The yellow-rumped flycatcher (Ficedula zanthopygia), also known as Korean flycatcher or tricolor flycatcher, is a species of flycatcher found in eastern Asia. A distinctive species with almost no look-alike other than the narcissus flycatcher. It breeds in eastern Asia including parts of Mongolia, Transbaikal, southern China, Korea and western Japan. They winter in parts of the Malay Peninsula and South Asia.

==Identification==

Both male (right) and female (left) have the yellow rump

In all plumages the yellow rump is distinctive. The white supercilium of the male is distinctive, separating it from the narcissus flycatcher and the green-backed flycatcher. Females and first year males are olive grey above with blackish tail.
Hartert (1910) treated this species as a member of the narcissina group.
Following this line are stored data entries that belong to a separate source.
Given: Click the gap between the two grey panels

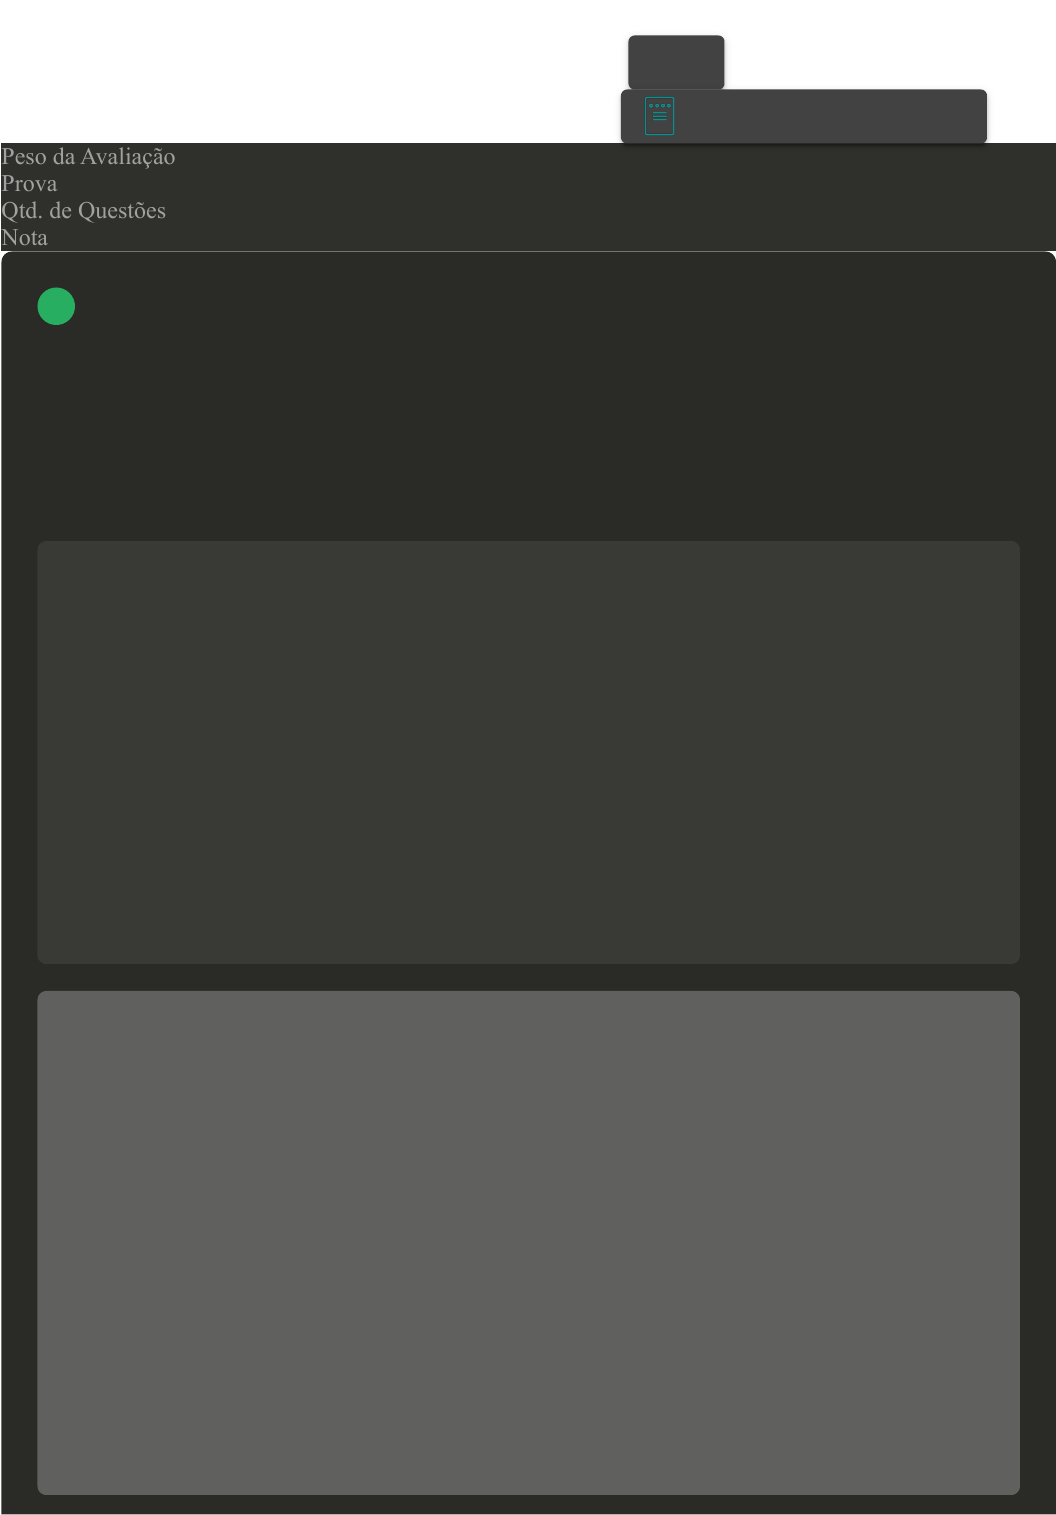Looking at the screenshot, I should (528, 977).
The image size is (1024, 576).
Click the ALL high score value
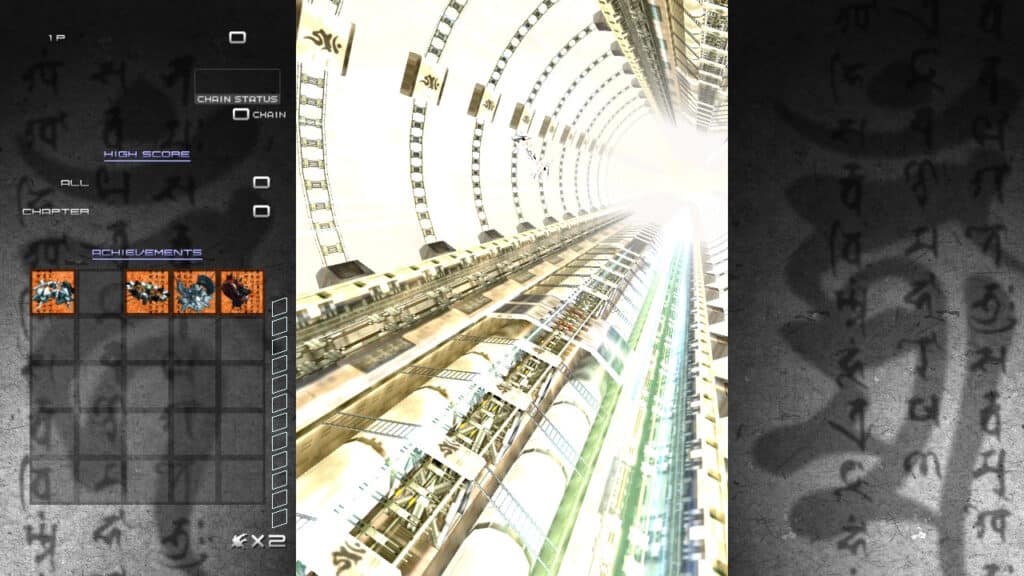(261, 183)
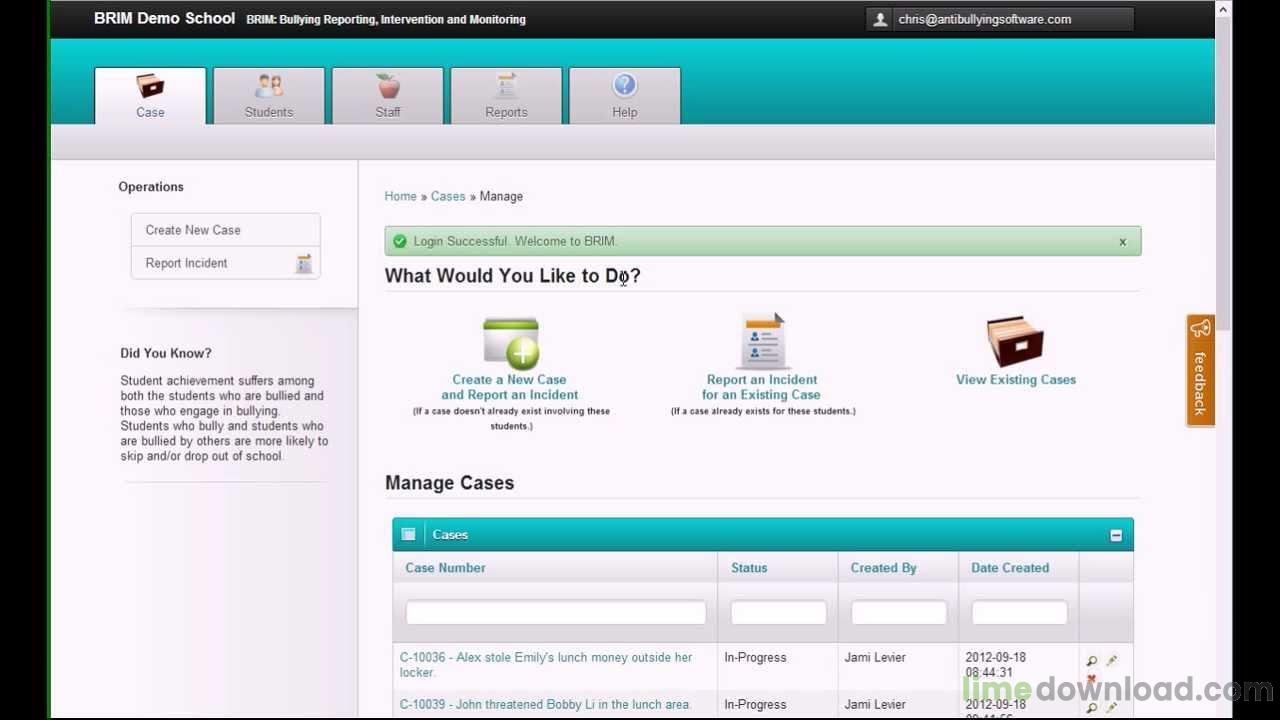Dismiss the Login Successful notification
This screenshot has width=1280, height=720.
[x=1122, y=241]
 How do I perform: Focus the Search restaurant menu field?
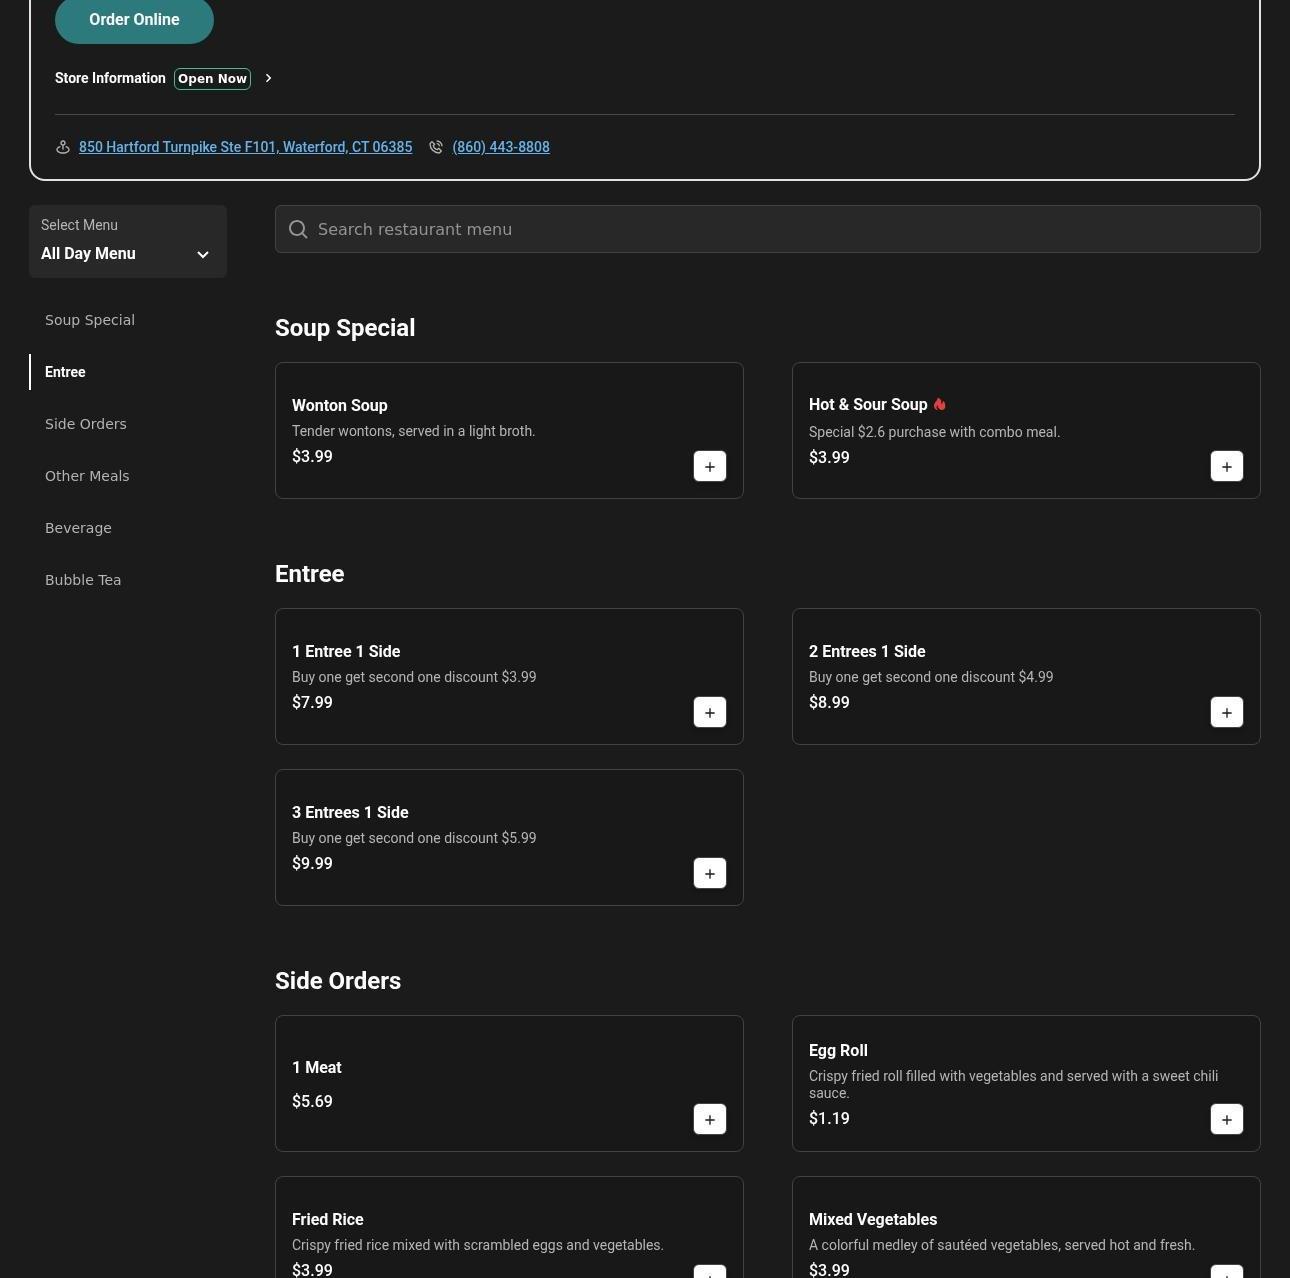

Some individuals with yellow supercilium have been considered as hybrids with the narcissus flycatcher. Included in this species complex was the species called Elise's flycatcher, usually treated as a subspecies of the narcissus flycatcher. Both elisae and zanthopygia have been observed to breed separately in the same area of oak forest near Peking strengthening the case for their distinctness. There are also clear call and morphological differences between the two.
The genus Muscicapa has been considered polyphyletic and is still in the process of being resolved, although the genus Ficedula is now considered monophyletic with their origins in east Asia and diversification following climate changes in the Pliocene.
Males have black upperparts with a white supercilium and wingpatch, rich yellow underparts and rump. Females are greyish or olive-green above, paler below, with wingbar and yellow rump. They may show yellow on the throat.

==Ecology==

The breeding area of the species is in Manchuria, Korea and China. The nesting in Xiaoxingan region is mainly in May and June. They breed mainly in low valleys at the base of hills. The home range of a pair can be about 2000-5000 sq. m. The nest is built in about three to four days by the female alone. The clutch is 4-7 eggs which are incubated by the female alone for about 11–12 days. The adults forage within about 70 m of the nest to feed the chicks. The young fledge after 14–15 days. It was first noted to winter in central India in 1989, it has since been found to winter in southwestern India and Sri Lanka.

A species of ectoparasitic feather mite, Proterothrix megacaula was first discovered and described from the body of a yellow-rumped flycatcher in China.